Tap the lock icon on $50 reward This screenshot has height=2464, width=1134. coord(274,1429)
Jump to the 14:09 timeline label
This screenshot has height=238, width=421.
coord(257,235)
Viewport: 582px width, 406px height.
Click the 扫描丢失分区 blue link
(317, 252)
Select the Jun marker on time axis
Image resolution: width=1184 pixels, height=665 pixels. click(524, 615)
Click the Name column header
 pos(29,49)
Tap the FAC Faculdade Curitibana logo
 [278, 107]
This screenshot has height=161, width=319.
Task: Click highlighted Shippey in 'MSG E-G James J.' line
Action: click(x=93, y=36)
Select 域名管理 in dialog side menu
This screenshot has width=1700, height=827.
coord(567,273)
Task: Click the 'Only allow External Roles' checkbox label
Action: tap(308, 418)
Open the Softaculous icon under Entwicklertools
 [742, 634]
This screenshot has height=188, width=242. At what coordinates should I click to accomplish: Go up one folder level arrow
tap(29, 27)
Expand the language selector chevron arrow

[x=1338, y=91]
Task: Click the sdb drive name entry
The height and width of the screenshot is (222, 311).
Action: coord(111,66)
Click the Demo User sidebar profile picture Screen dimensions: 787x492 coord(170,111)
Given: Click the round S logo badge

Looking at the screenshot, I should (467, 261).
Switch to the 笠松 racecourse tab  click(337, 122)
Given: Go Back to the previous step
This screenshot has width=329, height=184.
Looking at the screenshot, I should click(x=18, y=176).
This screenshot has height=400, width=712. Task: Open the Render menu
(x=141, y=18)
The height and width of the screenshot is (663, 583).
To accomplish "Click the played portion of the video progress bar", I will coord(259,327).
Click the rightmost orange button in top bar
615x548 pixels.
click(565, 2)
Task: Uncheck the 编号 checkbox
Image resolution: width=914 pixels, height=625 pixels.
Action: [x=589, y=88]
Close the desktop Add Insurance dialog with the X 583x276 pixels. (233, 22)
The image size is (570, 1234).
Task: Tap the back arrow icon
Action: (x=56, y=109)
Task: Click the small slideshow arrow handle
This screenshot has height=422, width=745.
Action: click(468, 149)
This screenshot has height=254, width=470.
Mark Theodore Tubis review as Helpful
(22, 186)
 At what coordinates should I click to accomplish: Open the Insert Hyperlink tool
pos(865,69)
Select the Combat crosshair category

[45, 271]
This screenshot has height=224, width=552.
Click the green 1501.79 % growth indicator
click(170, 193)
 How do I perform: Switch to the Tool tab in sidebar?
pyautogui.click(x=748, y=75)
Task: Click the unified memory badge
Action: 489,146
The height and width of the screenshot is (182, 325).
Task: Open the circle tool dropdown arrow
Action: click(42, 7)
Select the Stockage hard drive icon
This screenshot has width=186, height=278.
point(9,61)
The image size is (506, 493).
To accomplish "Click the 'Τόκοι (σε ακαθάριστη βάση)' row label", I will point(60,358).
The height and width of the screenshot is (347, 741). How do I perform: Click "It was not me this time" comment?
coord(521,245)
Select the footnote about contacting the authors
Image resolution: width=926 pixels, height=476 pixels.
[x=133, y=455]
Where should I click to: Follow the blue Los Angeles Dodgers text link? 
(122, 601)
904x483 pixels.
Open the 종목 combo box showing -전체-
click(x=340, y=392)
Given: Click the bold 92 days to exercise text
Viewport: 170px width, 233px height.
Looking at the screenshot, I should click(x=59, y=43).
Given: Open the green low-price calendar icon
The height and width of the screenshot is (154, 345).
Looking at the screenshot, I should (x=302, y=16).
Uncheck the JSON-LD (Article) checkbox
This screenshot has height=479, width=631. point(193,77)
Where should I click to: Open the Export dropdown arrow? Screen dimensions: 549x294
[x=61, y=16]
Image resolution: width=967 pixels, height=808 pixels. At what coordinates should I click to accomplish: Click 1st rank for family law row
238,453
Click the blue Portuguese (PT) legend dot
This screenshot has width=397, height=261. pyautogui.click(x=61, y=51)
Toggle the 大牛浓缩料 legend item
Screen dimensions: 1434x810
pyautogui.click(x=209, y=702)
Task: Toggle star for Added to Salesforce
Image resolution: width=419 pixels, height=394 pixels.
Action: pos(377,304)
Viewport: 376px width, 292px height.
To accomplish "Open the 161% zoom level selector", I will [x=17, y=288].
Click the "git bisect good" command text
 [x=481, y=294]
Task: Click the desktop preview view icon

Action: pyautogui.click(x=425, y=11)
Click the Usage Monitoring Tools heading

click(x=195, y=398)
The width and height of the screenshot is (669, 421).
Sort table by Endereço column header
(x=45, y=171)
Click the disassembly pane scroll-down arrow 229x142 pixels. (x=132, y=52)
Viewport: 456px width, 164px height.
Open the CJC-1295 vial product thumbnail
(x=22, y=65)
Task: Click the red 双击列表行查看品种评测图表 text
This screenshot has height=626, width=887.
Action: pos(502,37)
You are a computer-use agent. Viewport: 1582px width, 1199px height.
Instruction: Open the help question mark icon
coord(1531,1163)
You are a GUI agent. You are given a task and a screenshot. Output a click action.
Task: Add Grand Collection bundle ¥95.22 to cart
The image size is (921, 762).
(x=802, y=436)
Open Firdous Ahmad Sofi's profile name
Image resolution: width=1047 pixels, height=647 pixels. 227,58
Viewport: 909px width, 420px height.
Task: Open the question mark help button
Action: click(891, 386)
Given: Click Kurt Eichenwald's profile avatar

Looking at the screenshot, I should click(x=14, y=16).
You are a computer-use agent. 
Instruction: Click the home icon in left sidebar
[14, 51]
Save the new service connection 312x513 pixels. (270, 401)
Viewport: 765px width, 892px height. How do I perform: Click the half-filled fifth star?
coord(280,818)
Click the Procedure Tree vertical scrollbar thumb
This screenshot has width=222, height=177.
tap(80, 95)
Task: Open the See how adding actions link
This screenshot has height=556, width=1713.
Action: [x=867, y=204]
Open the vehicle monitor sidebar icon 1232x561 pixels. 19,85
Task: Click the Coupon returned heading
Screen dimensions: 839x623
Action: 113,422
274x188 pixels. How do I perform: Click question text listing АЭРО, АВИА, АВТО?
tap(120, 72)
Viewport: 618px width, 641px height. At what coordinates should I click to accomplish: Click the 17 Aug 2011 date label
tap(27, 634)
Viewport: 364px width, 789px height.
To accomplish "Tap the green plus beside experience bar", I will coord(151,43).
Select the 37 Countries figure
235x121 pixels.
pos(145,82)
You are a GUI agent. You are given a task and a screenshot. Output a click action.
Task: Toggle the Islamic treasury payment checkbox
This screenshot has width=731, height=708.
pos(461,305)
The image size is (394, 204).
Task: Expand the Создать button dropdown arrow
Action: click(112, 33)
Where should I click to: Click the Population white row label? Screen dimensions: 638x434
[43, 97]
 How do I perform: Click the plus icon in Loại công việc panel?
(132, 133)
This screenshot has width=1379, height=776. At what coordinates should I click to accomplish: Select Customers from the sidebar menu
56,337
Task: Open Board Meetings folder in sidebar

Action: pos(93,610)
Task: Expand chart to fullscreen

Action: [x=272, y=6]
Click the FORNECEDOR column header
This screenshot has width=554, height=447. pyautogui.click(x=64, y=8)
========
◆ **Problem to solve**: Whenever "Toggle" occurs in a line above, copy that line.

◆ **Result**:
Toggle the 大牛浓缩料 legend item
Task: Toggle star for Added to Salesforce
Task: Toggle the Islamic treasury payment checkbox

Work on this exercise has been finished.